* **What the task requires**:
Return the full listing word for word, but drop every picture from it.
########
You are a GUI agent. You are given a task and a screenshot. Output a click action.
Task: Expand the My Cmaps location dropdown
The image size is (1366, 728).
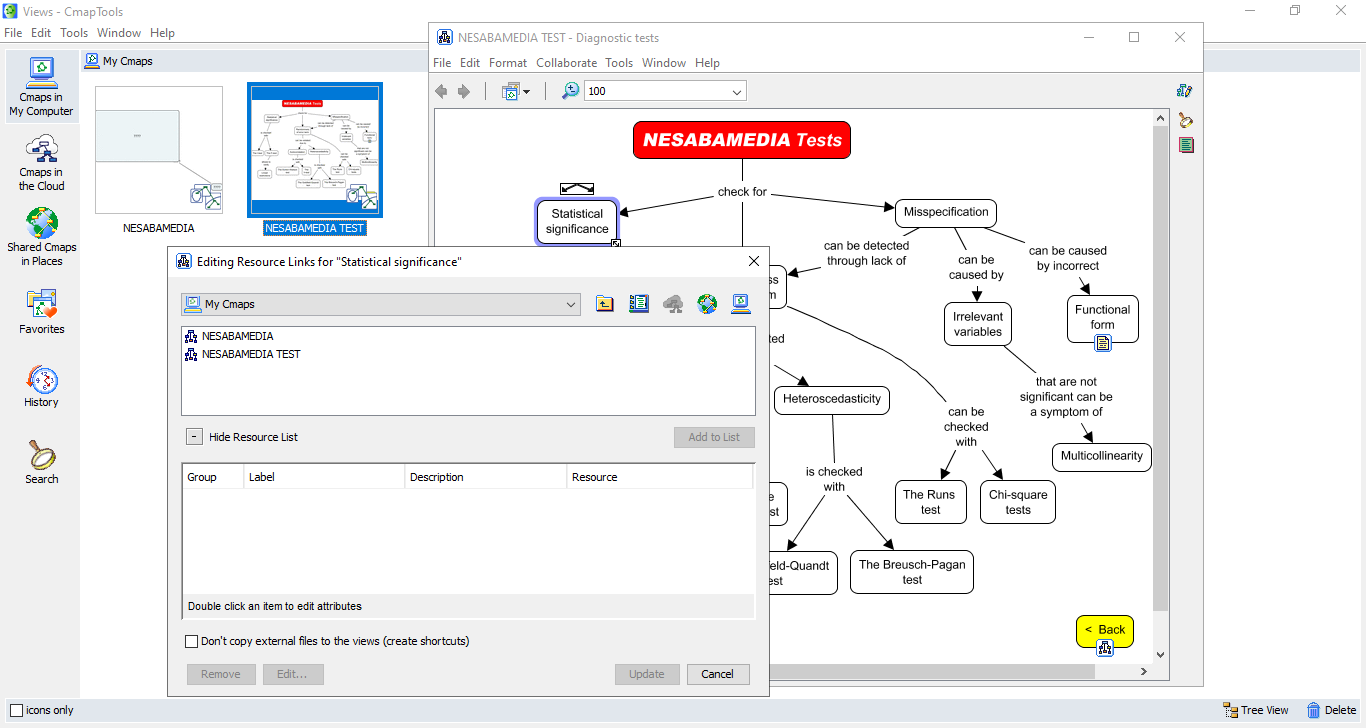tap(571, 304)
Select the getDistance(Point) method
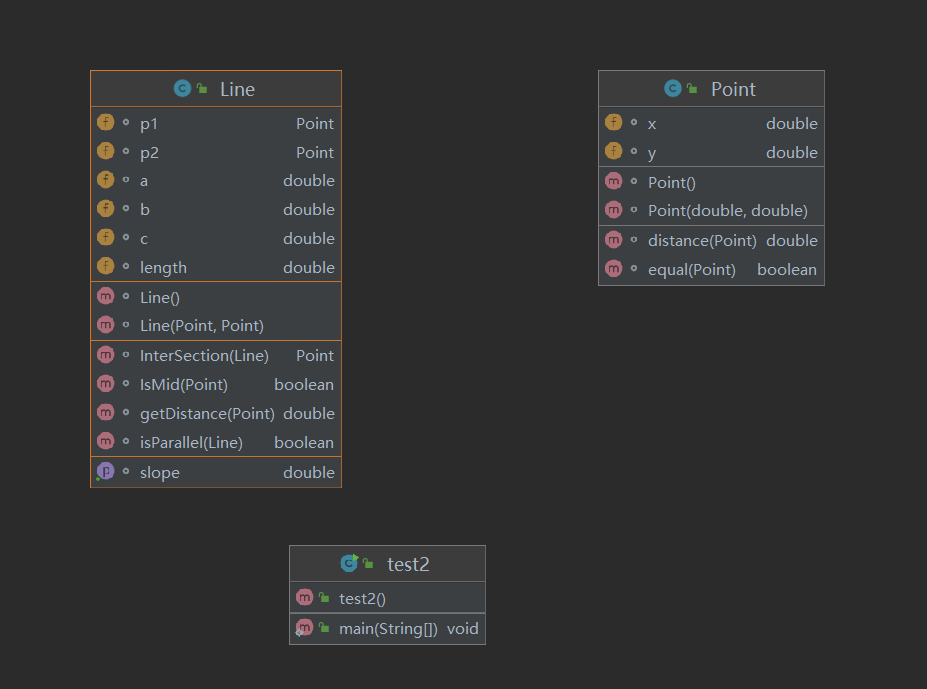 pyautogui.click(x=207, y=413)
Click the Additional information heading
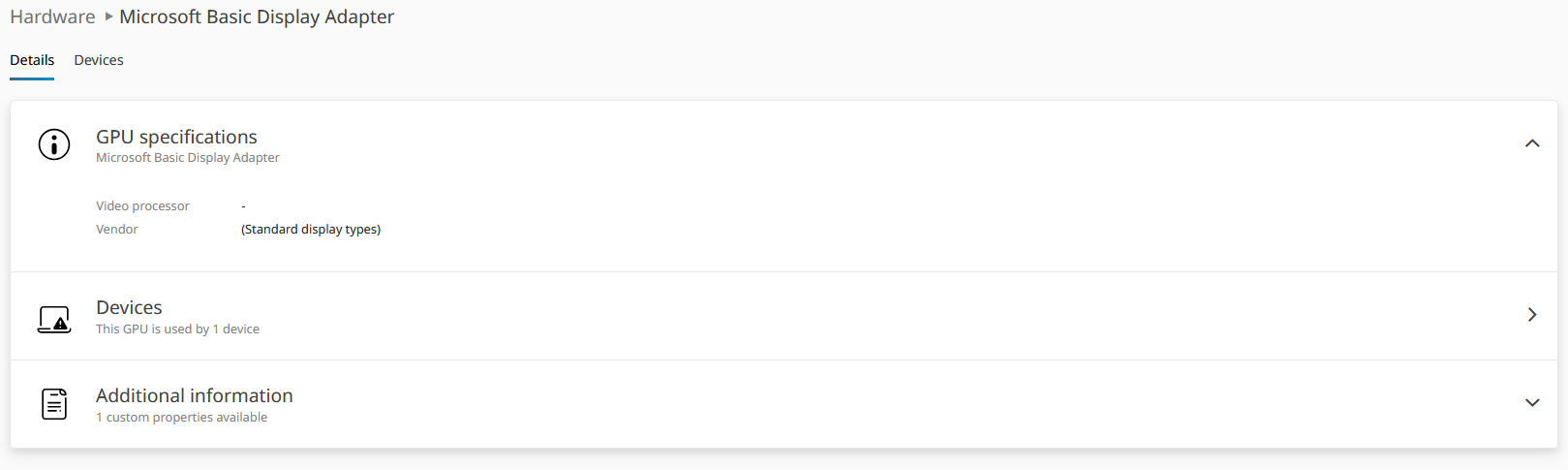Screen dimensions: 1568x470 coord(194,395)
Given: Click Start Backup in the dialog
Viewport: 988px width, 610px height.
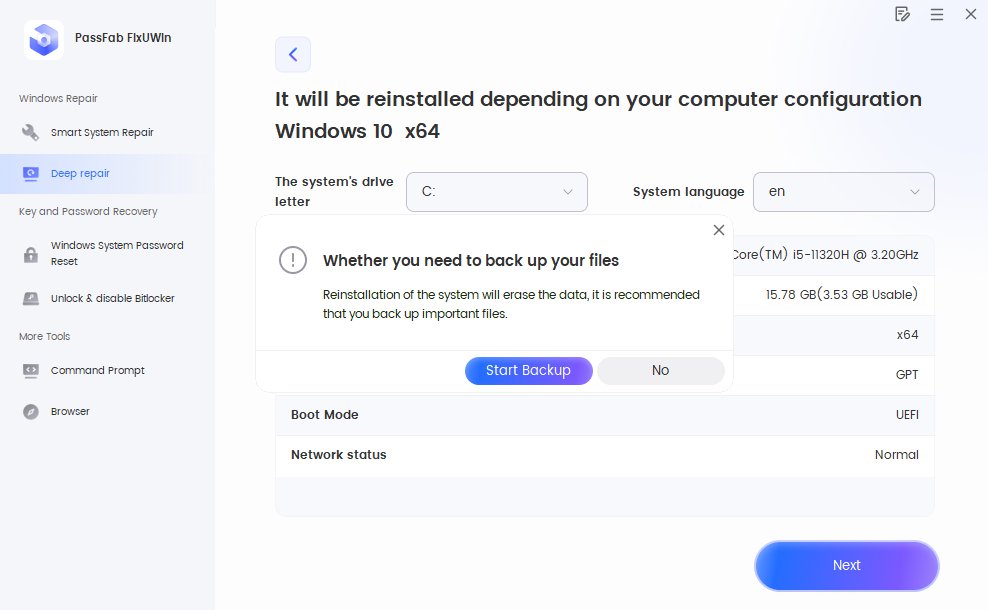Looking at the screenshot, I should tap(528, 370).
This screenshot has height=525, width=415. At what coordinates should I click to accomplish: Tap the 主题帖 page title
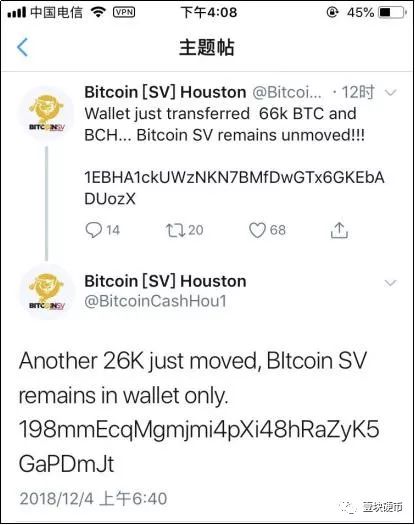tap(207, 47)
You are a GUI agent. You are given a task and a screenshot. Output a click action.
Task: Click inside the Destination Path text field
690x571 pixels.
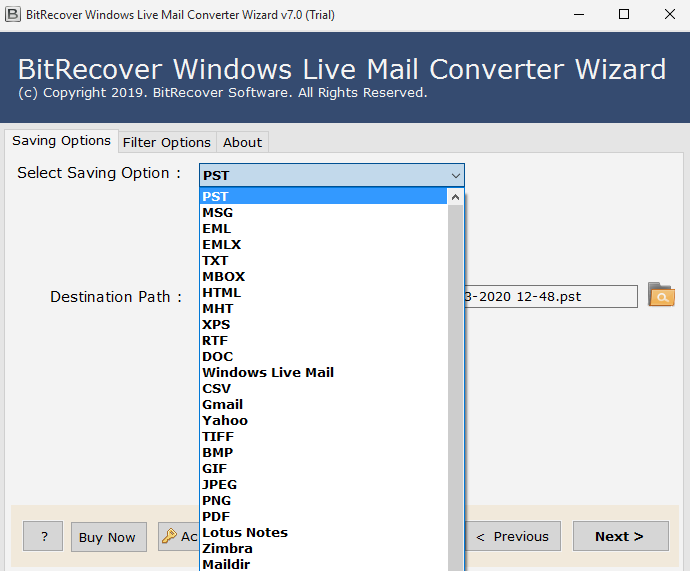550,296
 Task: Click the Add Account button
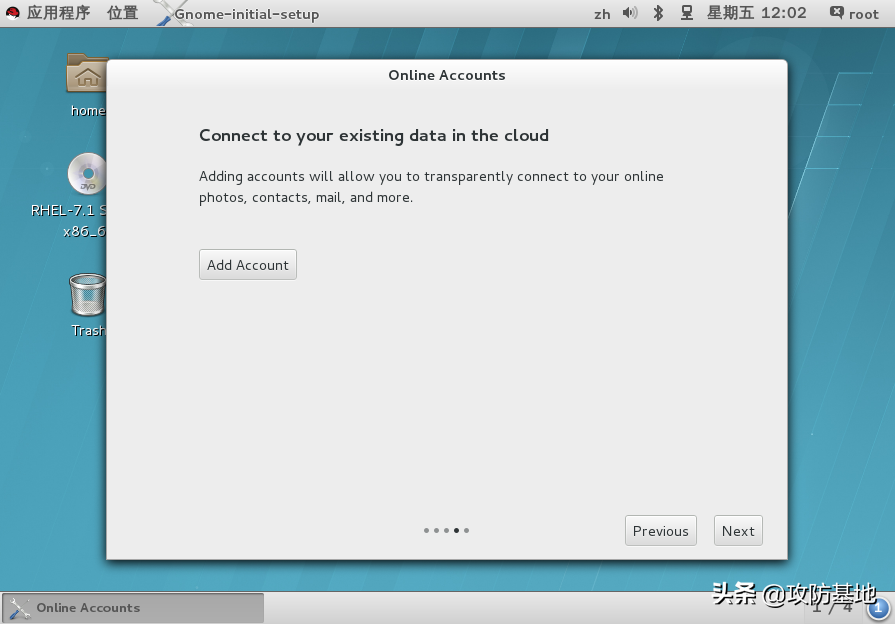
########
* **Task solution**:
You are a GUI agent. You are given a task and a screenshot. Output a click action.
Task: Expand the My Cmaps location dropdown
The image size is (1366, 728).
tap(571, 304)
Select the getDistance(Point) method
 pyautogui.click(x=207, y=413)
Click the Additional information heading
Screen dimensions: 1568x470 coord(194,395)
Given: Click Start Backup in the dialog
Viewport: 988px width, 610px height.
Looking at the screenshot, I should tap(528, 370).
This screenshot has height=525, width=415. At what coordinates should I click to accomplish: Tap the 主题帖 page title
tap(207, 47)
You are a GUI agent. You are given a task and a screenshot. Output a click action.
Task: Click inside the Destination Path text field
690x571 pixels.
550,296
 Task: Click the Add Account button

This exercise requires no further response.